Figure 2. Trust in National Governments, Gallup World Poll, 2014
Illustrating this distrust are the 2011 answers to the question: “Who do you think is mostly responsible for violating human rights in South Korea?” Respondents named three government institutions as most responsible, including the military (17%), national police (15%), and the Korean Prosecutor’s Office (14%). The Korean media has speculated that Na’s statements reflect the actual sentiments of government officials, and popular opinion appears to take the same view.
To further complicate matters, Na was a senior Ministry of Education official charged with directing national education policy, in a nation where education is sacrosanct. His comments were thus particularly painful for Koreans, many of whom trust the power and value of education. South Koreans have long viewed education as a medium for social mobility and mitigating economic inequality: for many, education is a ticket out of poverty. Parents regularly make major financial and emotional sacrifices for their children’s education. Teachers, school administrators, and educational officials have long been treated with great respect. As a result, citizens expect education officials to be particularly honest and well intentioned.
Figure 3. How Much Respect is There? 2011 National Human Rights Survey of South Korea
Indeed, Figure 3 shows that over 57% of respondents told the 2011 Korean human rights survey that “the right to education” was well-respected in the country, second only to respect for the right to health. But the Na furor may lead many Koreans to reconsider the trust they have long placed in the country’s education system—this potential attitudinal change needs to be monitored in the future surveys, including the 2016 National Human Rights Survey of South Korea, which is currently taking place.

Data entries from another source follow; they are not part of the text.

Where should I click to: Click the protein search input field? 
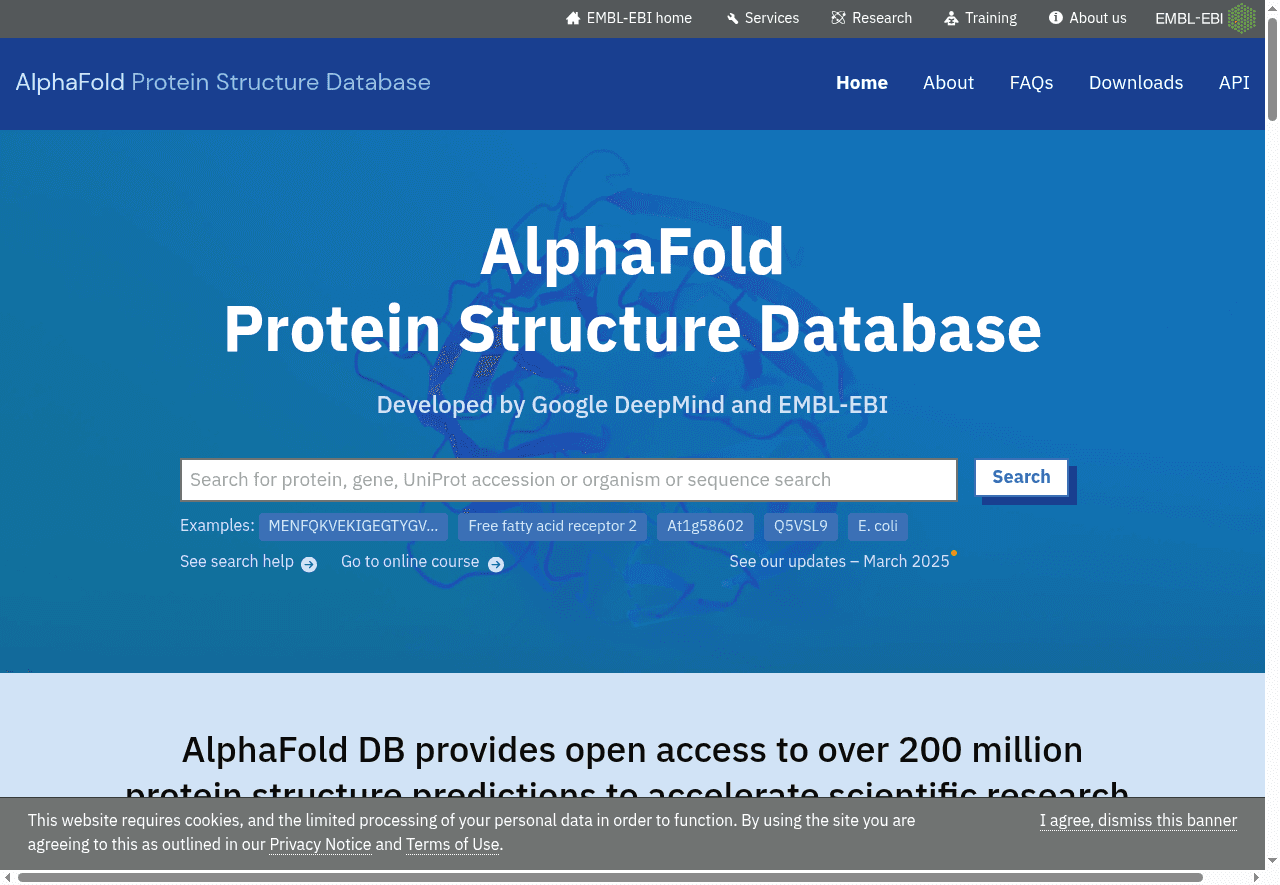pos(568,479)
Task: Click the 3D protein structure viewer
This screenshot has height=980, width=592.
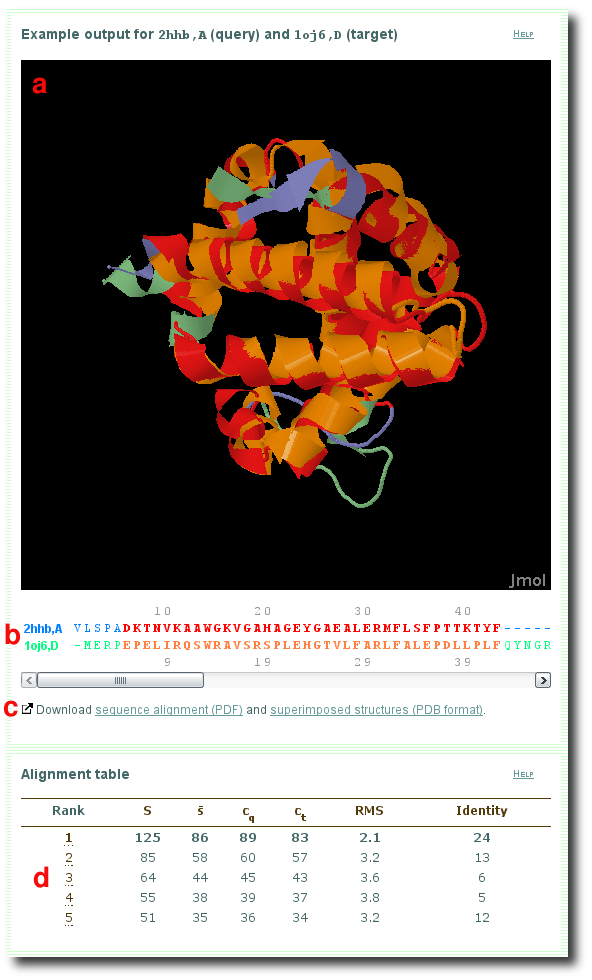Action: click(286, 324)

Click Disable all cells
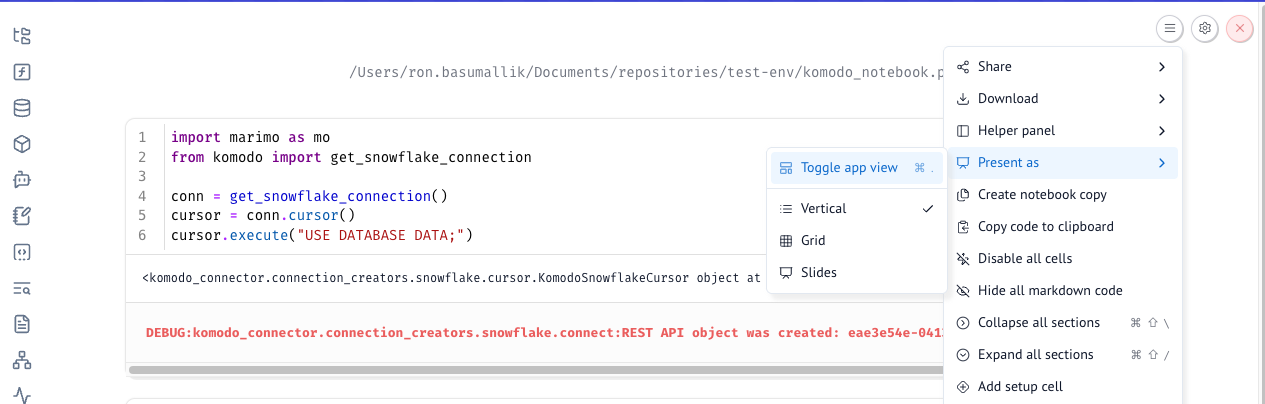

Stark economic inequality paired with higher public interest in economic and social rights, alongside low trust in government, is creating a growing public opinion storm in Korea. Officials must work hard to curb economic inequality and tackle rampant corruption to boost public trust in government. The new anti-corruption law approved by the Korean Supreme Court is certainly a step in the right direction; it seeks to combat political corruption by imposing harsh penalties for bribery of public officials, private school teachers and journalists, without needing to prove that the gift was compensation for a specific favor.
A more progressive tax reform that would hold wealthy professionals and businessmen accountable, ensure fairer tax contributions, and use these additional resources to mitigate inequality, could also help.
Whatever the government does to tackle its image problem, it must be bold. The Korean public does not trust its government, and Na’s outburst has only made things worse. The government can begin to repair the damage, but only with significant effort.